We’ve seen similar payment models applied in other consumer contexts, but the benefits may be even more profound in the context of higher education and skills-training. Such innovations may prove to be part of the solution to reducing student debt and ensuring positive student outcomes.

To unpack the above dynamic a bit further: one primary financing option available to prospective students seeking to upgrade professional or vocational skills is to secure a government-backed student loan, which requires regular payback of principal and interest. While loans are often a sound option for many students, the current federal student lending model is missing an important piece of vetting — is this education actually worth the price tag? Without answering this fundamental question before writing blank checks to students, we’ll surely continue adding to the pile of outstanding student debt without a reasonable path to paying it off. That’s why Climb has been a pioneer in developing more accessible and affordable payment options to solve these fundamental issues.
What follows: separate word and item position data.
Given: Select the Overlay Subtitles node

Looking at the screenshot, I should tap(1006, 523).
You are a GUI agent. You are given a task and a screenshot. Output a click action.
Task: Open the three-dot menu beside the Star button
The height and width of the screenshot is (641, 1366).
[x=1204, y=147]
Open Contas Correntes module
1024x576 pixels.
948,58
Increasing access by vetting programs for value and affordability

The flagship student loan offering at Climb is focused on future salary and future affordability. Because we review programs before we work with them, we can understand whether or not it will meet learner expectations and prove to be worth the tuition cost. And — perhaps more importantly from a lender’s perspective — we can understand whether or not students will be able to afford their loan payments based on those salary expectations.

This model also improves access for underserved and under-employed populations in a responsible way. By understanding the goals of graduates, we can confidently approve borrowers for financing based on expected return. Traditional private lenders look at current income, which leaves out a population that needs skills the most and hinders our ability as a nation to meet labor shortages in key industries.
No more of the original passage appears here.